[Stored data entries]
____________________

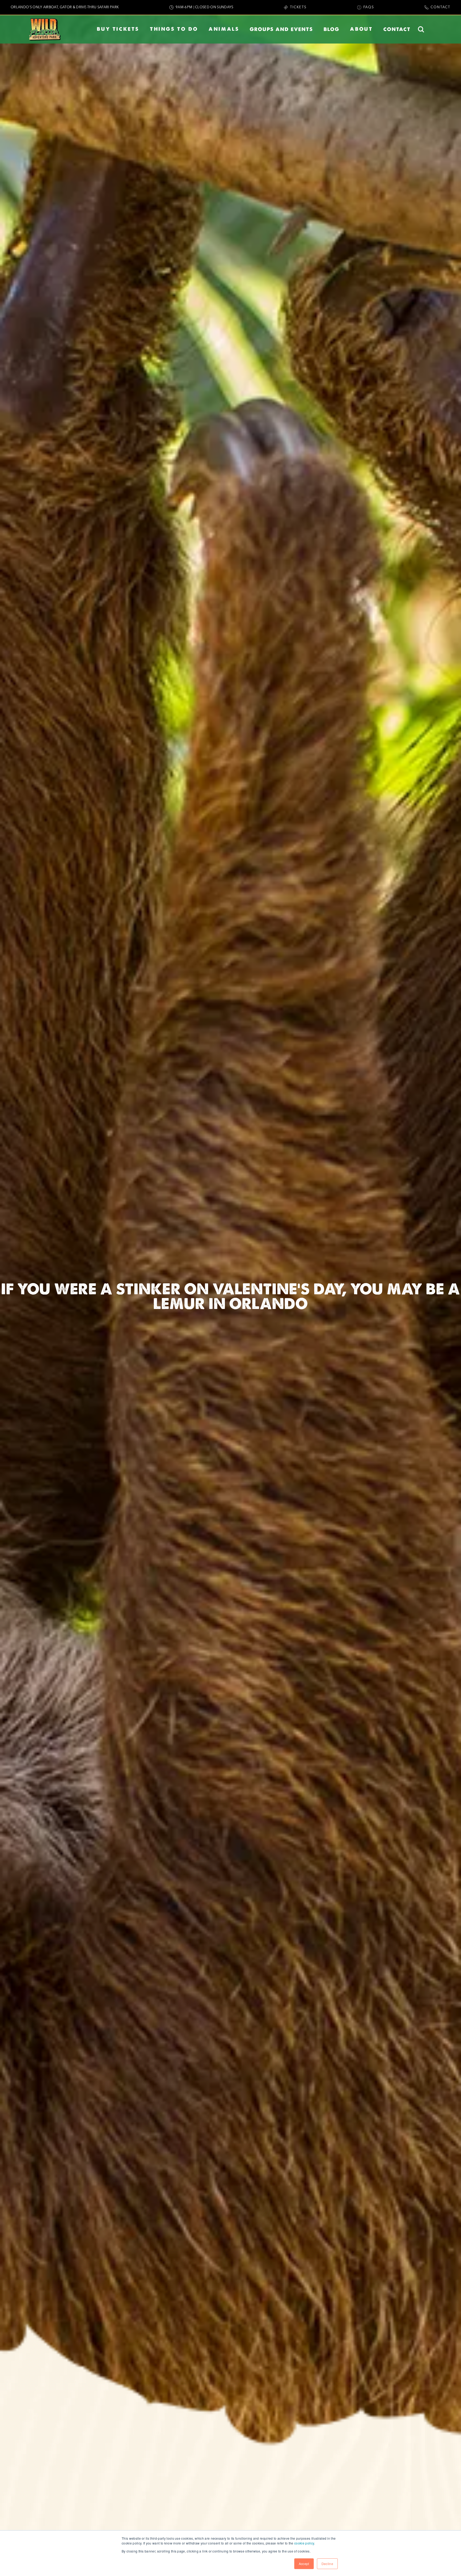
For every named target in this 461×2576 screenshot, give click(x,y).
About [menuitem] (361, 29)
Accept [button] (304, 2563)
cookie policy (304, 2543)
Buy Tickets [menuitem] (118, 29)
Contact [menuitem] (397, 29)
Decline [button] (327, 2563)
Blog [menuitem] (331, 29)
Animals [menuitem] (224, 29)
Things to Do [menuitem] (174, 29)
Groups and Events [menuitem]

____________________

REQUIRED ACTION
Wherever the word "menuitem" appears in the records above, copy that line.

RESULT
About [menuitem] (361, 29)
Buy Tickets [menuitem] (118, 29)
Contact [menuitem] (397, 29)
Blog [menuitem] (331, 29)
Animals [menuitem] (224, 29)
Things to Do [menuitem] (174, 29)
Groups and Events [menuitem]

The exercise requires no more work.